What is needed:
Copy the data below line for line, with no changes.

Entries from a collection:
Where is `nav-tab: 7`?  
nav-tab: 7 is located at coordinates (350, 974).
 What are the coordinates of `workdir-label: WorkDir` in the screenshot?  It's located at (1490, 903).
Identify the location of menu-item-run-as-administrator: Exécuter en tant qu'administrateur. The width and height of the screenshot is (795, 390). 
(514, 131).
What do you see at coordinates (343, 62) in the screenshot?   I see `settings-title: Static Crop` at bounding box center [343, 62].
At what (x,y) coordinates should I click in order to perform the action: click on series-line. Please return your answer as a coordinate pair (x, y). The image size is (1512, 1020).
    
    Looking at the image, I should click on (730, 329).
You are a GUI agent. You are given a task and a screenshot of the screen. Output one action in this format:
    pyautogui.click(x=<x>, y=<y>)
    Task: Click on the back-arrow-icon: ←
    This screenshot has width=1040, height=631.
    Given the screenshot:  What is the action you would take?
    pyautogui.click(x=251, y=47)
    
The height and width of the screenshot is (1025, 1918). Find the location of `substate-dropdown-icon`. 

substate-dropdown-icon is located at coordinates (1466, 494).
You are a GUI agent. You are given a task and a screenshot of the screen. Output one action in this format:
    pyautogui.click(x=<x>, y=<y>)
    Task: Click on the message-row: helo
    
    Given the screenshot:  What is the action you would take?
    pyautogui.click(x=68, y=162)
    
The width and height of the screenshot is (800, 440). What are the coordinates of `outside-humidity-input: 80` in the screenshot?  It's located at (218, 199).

Expected answer:
Where is `nav-tab: 7`?  
nav-tab: 7 is located at coordinates (350, 974).
 What are the coordinates of `workdir-label: WorkDir` in the screenshot?  It's located at (1490, 903).
Identify the location of menu-item-run-as-administrator: Exécuter en tant qu'administrateur. The width and height of the screenshot is (795, 390). 
(514, 131).
What do you see at coordinates (343, 62) in the screenshot?   I see `settings-title: Static Crop` at bounding box center [343, 62].
At what (x,y) coordinates should I click in order to perform the action: click on series-line. Please return your answer as a coordinate pair (x, y). The image size is (1512, 1020).
    
    Looking at the image, I should click on (730, 329).
You are a GUI agent. You are given a task and a screenshot of the screen. Output one action in this format:
    pyautogui.click(x=<x>, y=<y>)
    Task: Click on the back-arrow-icon: ←
    This screenshot has width=1040, height=631.
    Given the screenshot:  What is the action you would take?
    pyautogui.click(x=251, y=47)
    
The height and width of the screenshot is (1025, 1918). Find the location of `substate-dropdown-icon`. 

substate-dropdown-icon is located at coordinates (1466, 494).
You are a GUI agent. You are given a task and a screenshot of the screen. Output one action in this format:
    pyautogui.click(x=<x>, y=<y>)
    Task: Click on the message-row: helo
    
    Given the screenshot:  What is the action you would take?
    pyautogui.click(x=68, y=162)
    
The width and height of the screenshot is (800, 440). What are the coordinates of `outside-humidity-input: 80` in the screenshot?  It's located at (218, 199).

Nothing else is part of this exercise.